Arrange the lines of the data below, from the line containing "The image size is (632, 447)." through the line containing "Action: pos(176,85)", inclusive, as a numbered list, omitting any blank lines.

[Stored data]
====

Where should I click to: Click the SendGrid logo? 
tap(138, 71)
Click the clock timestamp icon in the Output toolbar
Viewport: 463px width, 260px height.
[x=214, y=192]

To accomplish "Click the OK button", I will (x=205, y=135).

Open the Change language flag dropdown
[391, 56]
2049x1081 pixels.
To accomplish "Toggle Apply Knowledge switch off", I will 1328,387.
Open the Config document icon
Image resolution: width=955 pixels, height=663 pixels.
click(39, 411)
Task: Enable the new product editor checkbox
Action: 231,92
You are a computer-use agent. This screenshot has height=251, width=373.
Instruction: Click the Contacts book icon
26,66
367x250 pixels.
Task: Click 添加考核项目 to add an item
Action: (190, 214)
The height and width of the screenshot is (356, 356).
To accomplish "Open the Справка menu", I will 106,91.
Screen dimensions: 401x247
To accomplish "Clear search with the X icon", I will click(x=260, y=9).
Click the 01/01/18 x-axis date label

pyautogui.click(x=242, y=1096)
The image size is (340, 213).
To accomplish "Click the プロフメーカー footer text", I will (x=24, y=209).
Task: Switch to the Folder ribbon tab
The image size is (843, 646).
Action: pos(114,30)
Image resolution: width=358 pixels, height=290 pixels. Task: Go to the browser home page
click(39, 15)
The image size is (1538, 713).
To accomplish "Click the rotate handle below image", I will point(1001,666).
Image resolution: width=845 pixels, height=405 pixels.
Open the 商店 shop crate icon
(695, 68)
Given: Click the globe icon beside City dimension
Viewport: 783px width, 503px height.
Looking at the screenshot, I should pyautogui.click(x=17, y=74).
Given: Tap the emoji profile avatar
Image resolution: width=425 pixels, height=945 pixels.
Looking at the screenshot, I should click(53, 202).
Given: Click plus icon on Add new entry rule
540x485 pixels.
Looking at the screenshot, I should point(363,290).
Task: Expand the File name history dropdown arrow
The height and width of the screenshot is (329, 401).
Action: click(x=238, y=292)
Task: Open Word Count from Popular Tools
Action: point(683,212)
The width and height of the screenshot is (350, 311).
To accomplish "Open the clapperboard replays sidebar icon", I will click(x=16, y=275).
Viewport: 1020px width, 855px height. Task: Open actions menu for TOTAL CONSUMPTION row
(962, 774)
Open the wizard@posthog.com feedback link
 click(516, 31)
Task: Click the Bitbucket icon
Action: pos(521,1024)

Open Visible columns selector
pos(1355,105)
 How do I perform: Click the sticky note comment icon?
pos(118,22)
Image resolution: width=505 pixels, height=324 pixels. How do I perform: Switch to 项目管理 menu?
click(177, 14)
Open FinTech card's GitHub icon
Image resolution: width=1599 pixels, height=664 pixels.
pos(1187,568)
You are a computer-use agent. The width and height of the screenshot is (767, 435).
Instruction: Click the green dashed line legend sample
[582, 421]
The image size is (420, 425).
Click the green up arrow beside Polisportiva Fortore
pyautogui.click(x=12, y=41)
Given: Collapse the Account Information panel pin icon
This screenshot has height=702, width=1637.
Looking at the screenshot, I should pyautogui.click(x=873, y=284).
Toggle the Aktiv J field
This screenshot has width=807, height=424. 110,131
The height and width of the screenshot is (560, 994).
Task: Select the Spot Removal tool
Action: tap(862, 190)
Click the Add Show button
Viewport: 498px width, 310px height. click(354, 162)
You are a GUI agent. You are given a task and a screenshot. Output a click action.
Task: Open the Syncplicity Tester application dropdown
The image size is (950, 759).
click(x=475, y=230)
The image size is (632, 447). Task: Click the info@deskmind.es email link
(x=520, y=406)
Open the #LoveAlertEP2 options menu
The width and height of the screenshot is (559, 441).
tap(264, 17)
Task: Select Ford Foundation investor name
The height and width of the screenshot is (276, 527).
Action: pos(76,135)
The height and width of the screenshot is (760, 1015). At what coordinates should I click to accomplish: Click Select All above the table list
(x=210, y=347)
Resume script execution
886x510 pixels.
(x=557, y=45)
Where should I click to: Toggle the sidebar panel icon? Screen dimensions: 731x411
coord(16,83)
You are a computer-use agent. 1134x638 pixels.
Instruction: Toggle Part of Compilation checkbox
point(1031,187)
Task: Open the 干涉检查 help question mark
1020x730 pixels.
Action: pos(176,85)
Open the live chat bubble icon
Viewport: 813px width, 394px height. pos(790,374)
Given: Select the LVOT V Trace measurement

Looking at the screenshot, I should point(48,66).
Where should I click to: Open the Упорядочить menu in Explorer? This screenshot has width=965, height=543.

====

EXERCISE RESPONSE:
1. The image size is (632, 447). Task: Click the info@deskmind.es email link
2. (x=520, y=406)
3. Open the #LoveAlertEP2 options menu
4. The width and height of the screenshot is (559, 441).
5. tap(264, 17)
6. Task: Select Ford Foundation investor name
7. The height and width of the screenshot is (276, 527).
8. Action: pos(76,135)
9. The height and width of the screenshot is (760, 1015). At what coordinates should I click to accomplish: Click Select All above the table list
10. (x=210, y=347)
11. Resume script execution
12. 886x510 pixels.
13. (x=557, y=45)
14. Where should I click to: Toggle the sidebar panel icon? Screen dimensions: 731x411
15. coord(16,83)
16. You are a computer-use agent. 1134x638 pixels.
17. Instruction: Toggle Part of Compilation checkbox
18. point(1031,187)
19. Task: Open the 干涉检查 help question mark
20. 1020x730 pixels.
21. Action: pos(176,85)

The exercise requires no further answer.